▶ [Quoted passage]
::::

Artists: Nour Mobarak, Claudia Peña Salinas, Davina Semo, Jeffrey Stuker, Patricia Treib, Viola Yeşiltaç

Exhibition title: Throughline

Venue: Bureau, New York, US

Date: January 14 – February 25, 2023

Photography: ©Dario Lasagni / all images copyright and courtesy of the artists and Bureau, New York

Bureau is pleased to announce a group exhibition presenting the work of six artists in various media. The image of a lone pay phone on a quiet and curving city street opens the show. Viola Yeşiltaç’s silver gelatin print, The Surveyor, captures a receiver-shaped phone cabin – an antiquated but universal symbol for the potential of communication and connection. A ring from another place – or perhaps another time – opens the line; a sound wave is the conduit into the show.

Thrumming the wires to reverberate, Yeşiltaç also presents a painting which shows buzzy lines of gold ink on the reverse of black faux-leather. The central illustration could be hovering on the surface of its substrate, or perhaps it is multi-dimensional, within an endless field of black space. The velvety surface supports an animated composition of interlocking geometric forms dotted with small symbols and notations in an almost calligraphic language, ecstatically layered and sketched onto a blackboard-like surface.

Patricia Treib’s works share this sense of gesture and movement of line, with script-like brushstrokes of oil, here presented on small works on paper and one large painting. At both scales, Treib offers a suite of works from a single original source image; each echoing with its siblings and revealing a long history of studied looking, all inscribed within Treib’s lush strokes. Nothing is fixed; every change of light modulates a color, every movement compels a change in scale and proportion. Treib plays with a mercurial subject, which could be seen as time itself, whose changing nature, as well as the observer’s own ungraspable constancy, remains illusory.

::::

▶ [Requirement 1]
Answer these questions about the exhibition text:
(a) At what venue is the exhibition held?
(b) What is the title of Viola Yeşiltaç's silver gelatin print?
(c) What paint does Patricia Treib use for her script-like brushstrokes?
The records have no connection to the exhibition text.

Records on locating words and elements
::::

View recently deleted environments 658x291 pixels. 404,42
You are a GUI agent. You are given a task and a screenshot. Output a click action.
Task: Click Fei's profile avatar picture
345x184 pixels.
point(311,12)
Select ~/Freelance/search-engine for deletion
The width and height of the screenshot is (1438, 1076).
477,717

::::

▶ [Requirement 2] Extract every line of the records above, reproducing each one word for word.

▶ [Complete output 1]
(a) Bureau, New York, US
(b) The Surveyor
(c) Oil

▶ [Complete output 2]
View recently deleted environments 658x291 pixels. 404,42
You are a GUI agent. You are given a task and a screenshot. Output a click action.
Task: Click Fei's profile avatar picture
345x184 pixels.
point(311,12)
Select ~/Freelance/search-engine for deletion
The width and height of the screenshot is (1438, 1076).
477,717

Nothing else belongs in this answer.